Alles beginnt mit dem Tod. Gitarre «spielend» begrüsst er uns nämlich im noch halbleeren Club der Kaserne Basel. In der vordersten Reihe wird noch gequasselt, die komplett vermummte Gestalt mit der Sensemann-Kapuze treibt den beiden Gästen das Verhalten umgehend aus, lässt sie sogleich eingeschüchtert verstummen. Erst mit Händen und dann mit Beil als Plektrum verwendend annonciert uns die experimentelle und durchaus effektreiche One-Person-Show Die Nerven.

Passend zum kuriosen Auftakt in einen hochmusikalischen Abend eröffnet die Stuttgarter Band Die Nerven mit ihrem Track «Europa» und den Lines «Und ich dachte irgendwie, in Europa stirbt man nie» ihr Live-Set. Also: fertig gestorben, zurück zur zynisch geladenen Realität des Konzertabends.

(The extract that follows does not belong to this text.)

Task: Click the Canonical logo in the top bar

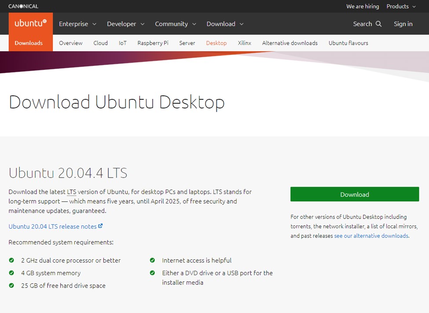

Kalte Professionalität ist nicht alles gewesen

Was in den nächsten anderthalb Stunden auf der Bühne der Kaserne Basel vor sich geht, ist von einschüchternder Perfektion. So unharmonisch gewisse Klänge auch durch den Saal schrillen, desto harmonischer ist das Zusammenspiel des Trios auf der Bühne. Ohne eine Miene zu verziehen, spielen sie ihre ersten paar Songs, ehe sie mit einem eindruckslosen «Wir sind die Band ‘Die Nerven’, danke für die Einladung» ihrer bisher menschenfremd anmutenden Performance etwas Charme entgegenbringen.

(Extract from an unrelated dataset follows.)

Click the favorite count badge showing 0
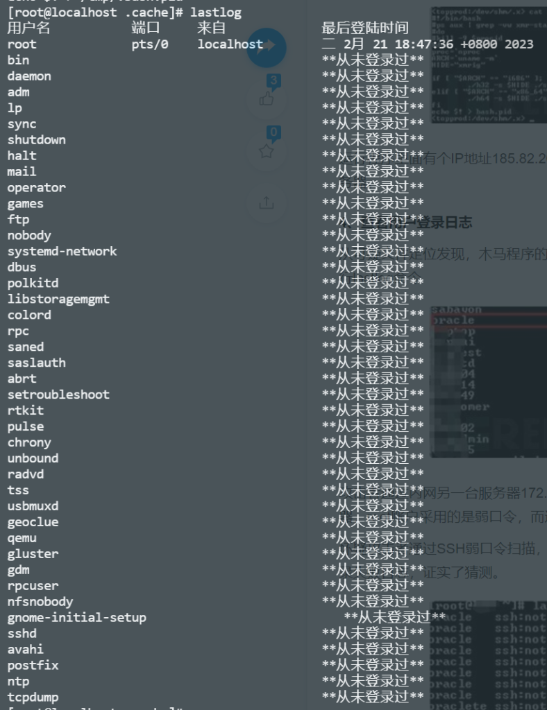 click(274, 132)
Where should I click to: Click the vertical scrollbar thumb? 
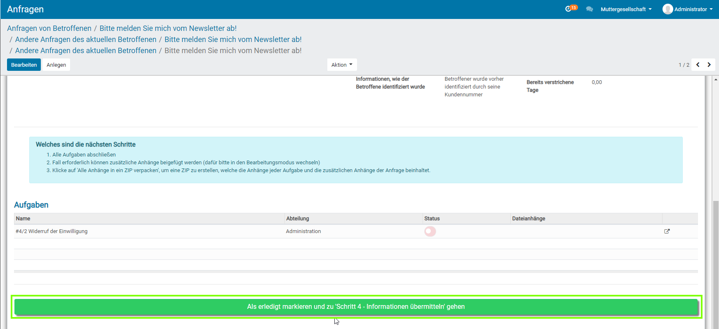716,264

Tatsächlich macht es die Musik der Band einem:r nicht ganz einfach, ein Übermass an lebensfröhlicher Energie verbreiten oder zumindest verspüren zu können. Das ist jedoch nicht falsch zu verstehen: Max Rieger, Kevin Kuhn und Julian Knoth, die gemeinsam Die Nerven bilden, legen auf der Bühne eine Dynamik an den Tag, die so aussergewöhnlich ist, dass die bisher eher melancholisch und cholerisch wirkende Performance sehr schnell zu einer nicht mehr nur hochprofessionellen, sondern auch in eine sowohl fesselnde als auch vergnügliche Show übergeht.

Wo bloss Musik zu Beginn eine Rolle spielte, darf das Publikum in der zweiten Hälfte des Konzerts mehr gesprochenes Wort zwischen den einzelnen Tracks und auch performative Bewegungen geniessen. Insbesondere der zwei Jahre nach Bandgründung im Jahr 2012 zur Band gestossene Drummer Kevin Kuhn zog die Blicke der Crowd während der ganzen Show immer wieder auf sich, wo er doch immer wieder stehend, ganz ohne Stuhl und Schuhe sein Schlagzeug dominiert und mit Grimassen mit dem Publikum korrespondierte.

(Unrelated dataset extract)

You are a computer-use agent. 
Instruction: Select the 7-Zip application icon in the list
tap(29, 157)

Wenn die Band kompromisslos bestimmt, wo es lang geht

Das Konzept, welches sich durch die ganze Dauer des doch eher längeren Sets zieht: Die Band kontrolliert die Masse und nicht umgekehrt. Für Kompromisse ist keineswegs Platz, und auch lautstärketechnisch bahnen Die Nerven den Weg vor. Und dieser Weg ist ein lauter. Während das ganze Konzert äusserst leger gemischt wird, wird auch zu kompletter Stille aufgerufen, den Fokus auf die Divergenzen legend, die sich sowohl lautstärke- als auch musikstilmässig durch den ganzen Abend begleiten.

Die Nerven wissen, dass sie gut sind, und verkörpern diese Haltung auf der Bühne. Sie haben mit ihrer Annahme recht, überzeugen sie doch immer wieder als einer der stabilsten Live-Acts, die es derzeit aus dem deutschsprachigen Teil der Welt zu sehen und hören gibt. Und sie schaffen es, mit ihrer eigenen Selbstüberzeugung beinahe etwas zu ärgern. So möchten wir an jenem Abend nicht mehr Freunde von ihnen werden. Begeisterte Zuschauer:innen waren wir jedoch liebend gerne – und sind es gerne immer wieder.